Gov. Eric Holcomb renewed calls for a statewide hate crime bill Thursday, urging lawmakers to pass the legislation in the upcoming session.

Indiana is one of five states without a hate crime law, which would stiffen penalties for crimes motivated by the victim’s race, religion, sexual orientation, gender identity or other factors.

“I think I’ve been crystal clear that it’s overdue and I thought we had a good chance of passing it prior,” Holcomb said during a stop at Wabash College, adding the bill had not been on his legislative agenda.

“But since we didn’t get it done, I want to make sure I don’t just add my voice, but that I’m part of making sure it happens, and so I’m there to make sure that we get across the line this time,” he said.

Holcomb first announced his support for the bill in July after anti-Semitic graffiti was spray-painted on an Indianapolis-area synagogue.

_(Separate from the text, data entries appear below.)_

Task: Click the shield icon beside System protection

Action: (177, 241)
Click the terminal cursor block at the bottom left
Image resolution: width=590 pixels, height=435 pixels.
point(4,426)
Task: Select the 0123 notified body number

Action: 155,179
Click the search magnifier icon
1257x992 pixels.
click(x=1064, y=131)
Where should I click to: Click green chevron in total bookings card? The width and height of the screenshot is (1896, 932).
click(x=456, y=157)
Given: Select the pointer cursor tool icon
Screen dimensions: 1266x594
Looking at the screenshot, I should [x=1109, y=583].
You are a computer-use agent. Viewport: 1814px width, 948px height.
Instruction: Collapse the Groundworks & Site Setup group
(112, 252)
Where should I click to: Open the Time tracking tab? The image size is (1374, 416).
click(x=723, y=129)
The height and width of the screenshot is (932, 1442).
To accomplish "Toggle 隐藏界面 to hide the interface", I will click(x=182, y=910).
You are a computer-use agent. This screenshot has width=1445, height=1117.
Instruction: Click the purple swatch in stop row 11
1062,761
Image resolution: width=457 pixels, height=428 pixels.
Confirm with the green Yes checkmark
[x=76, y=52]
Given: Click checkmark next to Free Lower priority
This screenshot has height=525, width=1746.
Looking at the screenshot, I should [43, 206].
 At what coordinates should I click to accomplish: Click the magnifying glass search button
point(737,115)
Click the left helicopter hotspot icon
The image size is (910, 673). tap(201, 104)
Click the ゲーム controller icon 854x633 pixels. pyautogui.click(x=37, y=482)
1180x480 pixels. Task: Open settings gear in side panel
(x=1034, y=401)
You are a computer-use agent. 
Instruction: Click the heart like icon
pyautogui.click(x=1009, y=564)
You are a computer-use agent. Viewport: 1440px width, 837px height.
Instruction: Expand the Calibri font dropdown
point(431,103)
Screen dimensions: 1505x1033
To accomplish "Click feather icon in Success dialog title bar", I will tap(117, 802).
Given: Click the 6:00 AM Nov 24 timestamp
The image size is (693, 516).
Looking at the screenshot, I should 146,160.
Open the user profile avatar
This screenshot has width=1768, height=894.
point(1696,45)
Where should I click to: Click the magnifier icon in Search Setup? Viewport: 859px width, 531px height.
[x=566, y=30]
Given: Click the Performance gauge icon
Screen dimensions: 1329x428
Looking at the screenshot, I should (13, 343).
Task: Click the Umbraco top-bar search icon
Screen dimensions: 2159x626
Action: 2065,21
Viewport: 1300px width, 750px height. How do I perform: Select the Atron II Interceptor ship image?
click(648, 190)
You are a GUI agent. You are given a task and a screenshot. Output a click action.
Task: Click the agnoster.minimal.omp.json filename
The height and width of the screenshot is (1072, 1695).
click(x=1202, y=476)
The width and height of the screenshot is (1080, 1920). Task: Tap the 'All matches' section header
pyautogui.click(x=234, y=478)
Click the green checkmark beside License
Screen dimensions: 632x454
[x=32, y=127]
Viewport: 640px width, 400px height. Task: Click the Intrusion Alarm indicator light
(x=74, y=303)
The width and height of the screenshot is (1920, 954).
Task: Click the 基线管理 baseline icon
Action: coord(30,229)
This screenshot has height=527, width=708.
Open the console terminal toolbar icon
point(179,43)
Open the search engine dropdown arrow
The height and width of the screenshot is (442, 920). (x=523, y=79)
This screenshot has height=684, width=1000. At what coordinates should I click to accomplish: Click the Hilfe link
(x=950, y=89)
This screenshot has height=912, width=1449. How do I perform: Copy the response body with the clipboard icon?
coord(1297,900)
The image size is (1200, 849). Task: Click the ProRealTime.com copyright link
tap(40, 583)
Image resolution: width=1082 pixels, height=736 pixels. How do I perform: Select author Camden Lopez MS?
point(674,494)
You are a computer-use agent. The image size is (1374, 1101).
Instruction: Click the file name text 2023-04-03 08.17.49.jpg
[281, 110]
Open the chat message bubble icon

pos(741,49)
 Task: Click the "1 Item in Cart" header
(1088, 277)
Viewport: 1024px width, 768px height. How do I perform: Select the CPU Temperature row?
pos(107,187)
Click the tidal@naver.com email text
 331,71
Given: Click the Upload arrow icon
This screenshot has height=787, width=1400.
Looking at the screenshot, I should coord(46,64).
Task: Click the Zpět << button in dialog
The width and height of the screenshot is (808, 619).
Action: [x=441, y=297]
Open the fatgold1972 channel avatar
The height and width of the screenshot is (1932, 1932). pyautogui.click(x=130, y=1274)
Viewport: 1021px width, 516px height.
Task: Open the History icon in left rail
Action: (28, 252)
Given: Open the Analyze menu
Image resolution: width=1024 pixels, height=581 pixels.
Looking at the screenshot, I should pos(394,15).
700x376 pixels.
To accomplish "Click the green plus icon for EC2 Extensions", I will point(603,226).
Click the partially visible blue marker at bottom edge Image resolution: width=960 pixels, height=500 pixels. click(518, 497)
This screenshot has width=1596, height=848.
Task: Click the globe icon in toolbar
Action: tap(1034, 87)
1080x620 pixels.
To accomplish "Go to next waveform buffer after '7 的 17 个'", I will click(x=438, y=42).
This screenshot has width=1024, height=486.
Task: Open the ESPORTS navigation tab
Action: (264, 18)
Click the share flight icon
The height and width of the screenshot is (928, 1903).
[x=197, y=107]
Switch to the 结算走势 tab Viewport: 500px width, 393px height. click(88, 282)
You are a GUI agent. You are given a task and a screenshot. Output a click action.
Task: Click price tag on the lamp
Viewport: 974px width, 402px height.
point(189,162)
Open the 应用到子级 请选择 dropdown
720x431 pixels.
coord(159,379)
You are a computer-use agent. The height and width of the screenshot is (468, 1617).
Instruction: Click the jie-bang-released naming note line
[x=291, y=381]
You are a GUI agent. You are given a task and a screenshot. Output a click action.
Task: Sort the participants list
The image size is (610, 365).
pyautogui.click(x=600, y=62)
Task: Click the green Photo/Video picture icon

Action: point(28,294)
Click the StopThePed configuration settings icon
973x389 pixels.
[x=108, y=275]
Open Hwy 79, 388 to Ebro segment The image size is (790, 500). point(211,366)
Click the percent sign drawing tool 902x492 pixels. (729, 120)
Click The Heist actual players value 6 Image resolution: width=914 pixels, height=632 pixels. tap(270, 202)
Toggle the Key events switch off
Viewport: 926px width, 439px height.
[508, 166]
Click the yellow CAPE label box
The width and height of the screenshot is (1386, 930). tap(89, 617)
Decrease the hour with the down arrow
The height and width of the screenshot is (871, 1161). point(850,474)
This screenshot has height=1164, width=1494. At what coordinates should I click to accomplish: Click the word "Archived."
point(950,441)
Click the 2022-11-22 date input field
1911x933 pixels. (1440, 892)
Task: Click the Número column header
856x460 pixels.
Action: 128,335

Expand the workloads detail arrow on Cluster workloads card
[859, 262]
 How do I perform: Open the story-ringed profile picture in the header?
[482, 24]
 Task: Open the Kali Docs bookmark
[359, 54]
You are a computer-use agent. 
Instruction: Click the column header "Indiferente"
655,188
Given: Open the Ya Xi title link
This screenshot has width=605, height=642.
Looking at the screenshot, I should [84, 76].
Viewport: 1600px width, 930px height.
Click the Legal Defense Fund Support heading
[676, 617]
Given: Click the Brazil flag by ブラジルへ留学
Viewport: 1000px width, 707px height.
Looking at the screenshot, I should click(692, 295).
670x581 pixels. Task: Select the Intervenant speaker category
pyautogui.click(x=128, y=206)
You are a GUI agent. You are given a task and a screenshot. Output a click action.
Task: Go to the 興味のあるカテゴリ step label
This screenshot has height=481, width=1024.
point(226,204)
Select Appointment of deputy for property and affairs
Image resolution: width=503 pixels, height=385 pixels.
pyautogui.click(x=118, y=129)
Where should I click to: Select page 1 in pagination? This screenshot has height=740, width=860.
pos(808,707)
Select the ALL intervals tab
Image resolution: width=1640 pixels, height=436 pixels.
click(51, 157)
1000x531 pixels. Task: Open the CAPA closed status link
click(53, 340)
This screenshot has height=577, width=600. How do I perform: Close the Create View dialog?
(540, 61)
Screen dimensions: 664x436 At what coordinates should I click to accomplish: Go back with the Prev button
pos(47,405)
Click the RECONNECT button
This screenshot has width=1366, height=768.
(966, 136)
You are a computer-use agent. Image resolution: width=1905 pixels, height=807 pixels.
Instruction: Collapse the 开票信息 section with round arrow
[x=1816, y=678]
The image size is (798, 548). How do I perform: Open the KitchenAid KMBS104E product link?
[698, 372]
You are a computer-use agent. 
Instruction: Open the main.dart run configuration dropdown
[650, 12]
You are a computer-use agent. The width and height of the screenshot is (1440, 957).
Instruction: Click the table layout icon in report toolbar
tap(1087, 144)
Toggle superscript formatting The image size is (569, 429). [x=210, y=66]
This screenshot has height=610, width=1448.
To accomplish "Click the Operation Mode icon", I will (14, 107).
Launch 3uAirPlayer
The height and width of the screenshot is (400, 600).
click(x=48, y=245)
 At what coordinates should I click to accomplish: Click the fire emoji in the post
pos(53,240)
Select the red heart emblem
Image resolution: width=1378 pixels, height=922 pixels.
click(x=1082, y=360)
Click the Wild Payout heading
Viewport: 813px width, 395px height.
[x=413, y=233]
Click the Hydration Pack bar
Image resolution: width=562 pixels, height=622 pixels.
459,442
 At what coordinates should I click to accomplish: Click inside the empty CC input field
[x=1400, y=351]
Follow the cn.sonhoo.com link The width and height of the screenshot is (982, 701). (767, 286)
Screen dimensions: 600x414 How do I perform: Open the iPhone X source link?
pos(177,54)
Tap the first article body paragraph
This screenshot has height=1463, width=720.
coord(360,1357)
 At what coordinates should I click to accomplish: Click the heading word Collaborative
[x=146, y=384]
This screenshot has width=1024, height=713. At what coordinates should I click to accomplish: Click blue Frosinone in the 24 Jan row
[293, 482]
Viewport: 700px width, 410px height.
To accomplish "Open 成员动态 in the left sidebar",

His latest remarks came nearly a week after a gunman opened fire at a synagogue in Pittsburgh, killing 11 people and wounding six others.

Attempts to pass a bill last year stalled over disagreements about the language. Earlier this month, a legislative study committee failed to forward a recommendation about creating the law.

Critics say the law would create special protections for victims and limit free speech.

“It’s nothing to do with censoring speech, it’s got to do with when a crime is committed,” Holcomb said, “so … after we pass this legislation, we’ll be known as a state that stands with victims.”

During a Chapel Talk on campus, Holcomb said targeted crimes are part of a broader lack of civility in the country.

“I know this law will not stop evil in its tracks,” he said.